Man questioned over Nantes cathedral fire

Rennes (France) (AFP) –


French investigators were on Sunday questioning a man who worked at the cathedral in the city of Nantes which was badly damaged by fire a day earlier, a prosecutor said.

The man "was responsible for locking up the cathedral on Friday evening and investigators wanted to clarify elements of the schedule of this person", prosecutor Pierre Sennes told AFP.

But he emphasised that "any interpretation that could implicate this person in what occurred is premature" adding the questioning was part of "normal procedure".

Prosecutors launched an arson investigation after the fire broke out on Saturday morning in three places at the gothic Cathedral of St Peter and St Paul.

The blaze destroyed stained glass windows and the 17th century grand organ -- a star attraction of the cathedral.

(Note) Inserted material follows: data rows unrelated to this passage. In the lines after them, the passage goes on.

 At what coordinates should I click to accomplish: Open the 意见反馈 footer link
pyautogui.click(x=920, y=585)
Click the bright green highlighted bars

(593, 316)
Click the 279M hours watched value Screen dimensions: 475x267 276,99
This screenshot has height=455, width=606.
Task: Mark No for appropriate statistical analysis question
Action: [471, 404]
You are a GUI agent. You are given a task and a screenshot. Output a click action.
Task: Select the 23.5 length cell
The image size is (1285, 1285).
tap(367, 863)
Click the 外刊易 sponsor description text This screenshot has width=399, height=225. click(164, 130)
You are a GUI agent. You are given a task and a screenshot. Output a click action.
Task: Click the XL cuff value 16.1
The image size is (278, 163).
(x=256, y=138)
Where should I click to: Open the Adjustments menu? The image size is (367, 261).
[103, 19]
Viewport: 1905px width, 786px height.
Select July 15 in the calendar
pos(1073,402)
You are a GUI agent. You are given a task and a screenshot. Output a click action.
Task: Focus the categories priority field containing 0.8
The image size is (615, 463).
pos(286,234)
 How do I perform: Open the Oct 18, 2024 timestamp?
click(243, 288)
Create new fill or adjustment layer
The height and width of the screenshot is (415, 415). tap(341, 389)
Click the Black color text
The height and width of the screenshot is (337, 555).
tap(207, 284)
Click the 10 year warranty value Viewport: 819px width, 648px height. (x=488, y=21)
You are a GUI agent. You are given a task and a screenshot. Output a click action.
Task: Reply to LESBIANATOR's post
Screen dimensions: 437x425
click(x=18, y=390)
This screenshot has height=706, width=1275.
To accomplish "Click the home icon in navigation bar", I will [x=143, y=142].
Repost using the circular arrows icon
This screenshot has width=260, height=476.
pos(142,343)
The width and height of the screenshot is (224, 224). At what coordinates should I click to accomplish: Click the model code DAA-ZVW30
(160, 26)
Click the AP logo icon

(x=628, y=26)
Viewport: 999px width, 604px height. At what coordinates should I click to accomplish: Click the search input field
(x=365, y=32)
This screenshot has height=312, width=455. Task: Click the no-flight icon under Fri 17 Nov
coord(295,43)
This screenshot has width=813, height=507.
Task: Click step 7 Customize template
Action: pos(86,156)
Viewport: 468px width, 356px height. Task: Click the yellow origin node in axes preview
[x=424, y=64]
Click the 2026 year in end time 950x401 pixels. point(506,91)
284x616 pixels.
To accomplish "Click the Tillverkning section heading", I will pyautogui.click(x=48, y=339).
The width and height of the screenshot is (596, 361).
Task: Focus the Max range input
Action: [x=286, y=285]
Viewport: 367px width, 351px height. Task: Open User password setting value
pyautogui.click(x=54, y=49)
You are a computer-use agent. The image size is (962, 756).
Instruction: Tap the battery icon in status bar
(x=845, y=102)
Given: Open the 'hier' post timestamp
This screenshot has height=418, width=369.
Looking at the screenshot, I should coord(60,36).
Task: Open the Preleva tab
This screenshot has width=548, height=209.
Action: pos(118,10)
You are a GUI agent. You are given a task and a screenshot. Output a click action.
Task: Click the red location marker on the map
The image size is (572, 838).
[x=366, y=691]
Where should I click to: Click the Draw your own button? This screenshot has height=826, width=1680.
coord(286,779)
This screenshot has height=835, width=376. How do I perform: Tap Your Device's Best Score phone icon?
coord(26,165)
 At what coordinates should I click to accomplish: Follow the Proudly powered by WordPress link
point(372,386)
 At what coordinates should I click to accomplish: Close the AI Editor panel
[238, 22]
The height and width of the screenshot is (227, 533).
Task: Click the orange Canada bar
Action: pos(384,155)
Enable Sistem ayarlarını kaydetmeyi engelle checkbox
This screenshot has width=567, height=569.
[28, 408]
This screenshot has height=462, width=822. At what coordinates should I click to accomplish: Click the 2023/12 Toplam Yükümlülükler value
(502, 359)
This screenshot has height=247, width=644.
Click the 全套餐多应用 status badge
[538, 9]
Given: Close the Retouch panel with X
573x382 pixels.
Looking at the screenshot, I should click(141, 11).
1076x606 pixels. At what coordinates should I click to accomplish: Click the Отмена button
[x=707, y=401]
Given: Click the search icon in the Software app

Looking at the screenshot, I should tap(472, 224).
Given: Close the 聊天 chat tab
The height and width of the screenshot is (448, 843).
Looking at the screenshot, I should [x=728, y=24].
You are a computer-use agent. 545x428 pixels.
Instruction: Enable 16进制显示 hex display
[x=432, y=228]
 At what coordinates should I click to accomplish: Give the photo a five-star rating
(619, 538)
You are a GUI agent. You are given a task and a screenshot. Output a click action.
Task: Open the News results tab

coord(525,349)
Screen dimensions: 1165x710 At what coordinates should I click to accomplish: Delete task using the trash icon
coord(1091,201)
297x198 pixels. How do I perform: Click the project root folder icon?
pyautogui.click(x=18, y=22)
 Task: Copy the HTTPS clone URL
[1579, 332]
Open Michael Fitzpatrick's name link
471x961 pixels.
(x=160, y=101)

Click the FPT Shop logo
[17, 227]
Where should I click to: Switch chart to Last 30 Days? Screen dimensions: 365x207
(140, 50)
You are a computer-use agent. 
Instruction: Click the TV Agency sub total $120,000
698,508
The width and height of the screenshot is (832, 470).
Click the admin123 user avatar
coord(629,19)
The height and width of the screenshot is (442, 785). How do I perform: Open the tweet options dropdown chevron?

About 100 firefighters saved the main structure, built between the 15th and 19th centuries.

Sennes confirmed that experts from a police unit specialised in fire investigations were at the scene.

They were awaiting authorisation from firefighters to examine the platform on which the grand organ had stood.

Cathedral rector Father Hubert Champenois said Saturday "everything was in order last night," and that "a very close inspection was made before it closed, like every other evening."

The building was last hit by fire in 1972 and its roof took more than 13 years to repair.

Regional fire chief Laurent Ferlay said Saturday the damage was not comparable to the 1972 blaze, or to last year's devastating blaze at Notre-Dame cathedral in Paris.

Much of Notre-Dame's roof and wooden structure was destroyed, its steeple collapsed and fumes containing toxic molten lead billowed into the air.